Mahendra menambahkan, revisi taksonomi hijau itu bertujuan untuk menyelaraskan keuangan Indonesia dalam memenuhi Tujuan Pembangunan Berkelanjutan (Sustainable Development Goals/SDGs) sekaligus komitmen iklim.
”Berbeda dengan negara maju yang mayoritas kontribusi emisinya berasal dari sektor energi, kontributor emisi terbesar Indonesia berasal dari sektor kehutanan dan tata guna lahan (FOLU). Sektor ini sudah ditangani oleh Kementerian Lingkungan Hidup dan Kehutanan sehingga persyaratan minimal Indonesia (dalam mengurangi emisi karbon) sudah terpenuhi. Dengan demikian, upaya lain bersifat tambahan (pengurangan emisi). Revisi ini nantinya menjadi acuan lembaga-lembaga keuangan di Indonesia dalam menilai dan mengelola risiko (pembiayaan),” tuturnya.
KOMPAS/IRMA TAMBUNAN
Ilustrasi pengangkutan batubara
Selain itu, Mahendra mengatakan, Indonesia masih memiliki kepentingan sebagai negara berkembang. Dia mempertimbangkan sektor-sektor usaha yang berkaitan dengan batubara dan menyerap tenaga kerja. Oleh sebab itu, pembangunan yang berorientasi pada lingkungan hidup mesti sejalan dengan perekonomian dan kesejahteraan sosial.

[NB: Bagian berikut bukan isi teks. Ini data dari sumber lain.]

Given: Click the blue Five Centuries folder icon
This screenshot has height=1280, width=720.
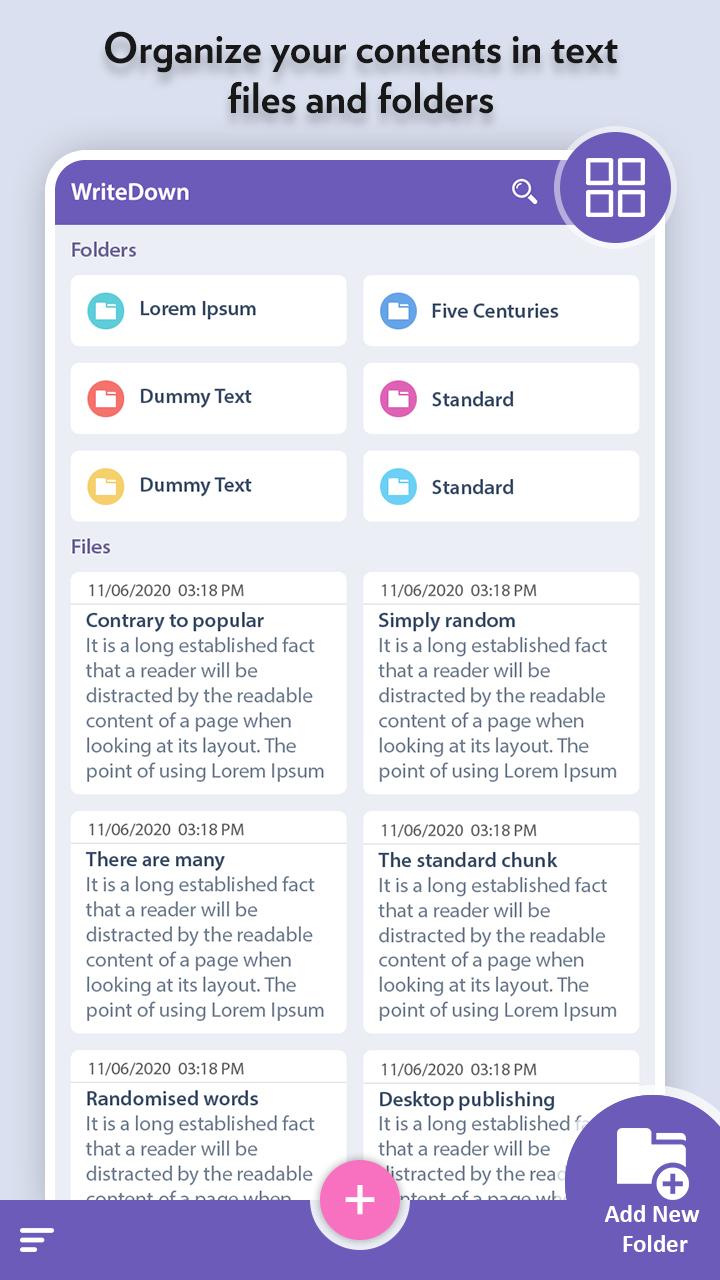Looking at the screenshot, I should (398, 311).
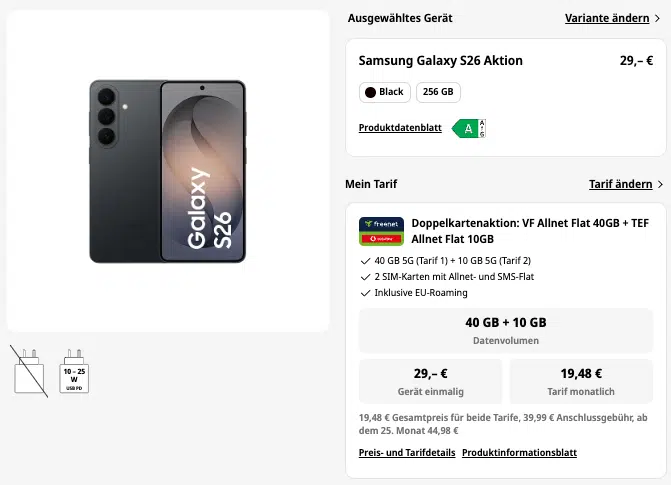
Task: Open the Produktinformationsblatt link
Action: [x=520, y=453]
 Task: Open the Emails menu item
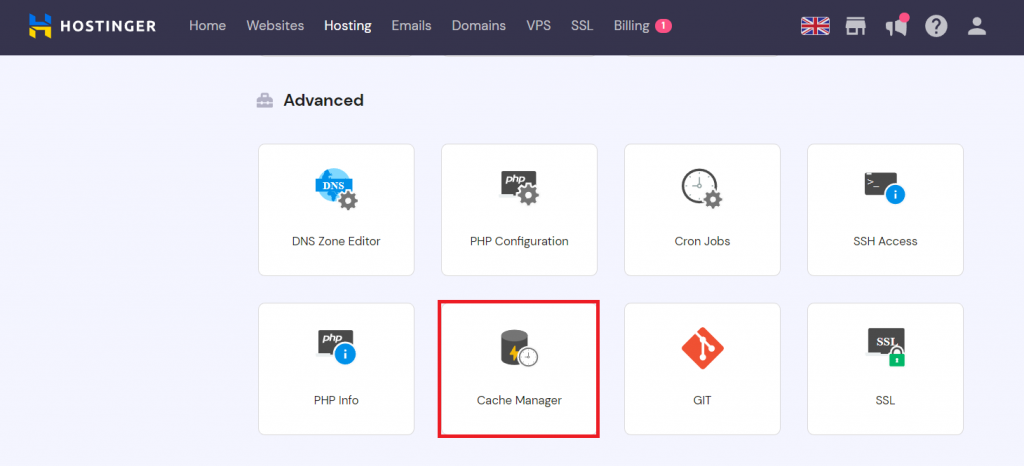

Dalam kesempatan yang sama, Menteri Koordinator Bidang Perekonomian Airlangga Hartarto menyatakan sudah ada teknologi penyerapan karbon, yakni carbon capture storage, yang dapat diterapkan dalam aktivitas yang menyangkut batubara. Dia meminta BPDLH untuk dapat membiayai proses akuisisi teknologi tersebut. Dia juga meminta provinsi yang masih mengandalkan batubara agar tidak khawatir.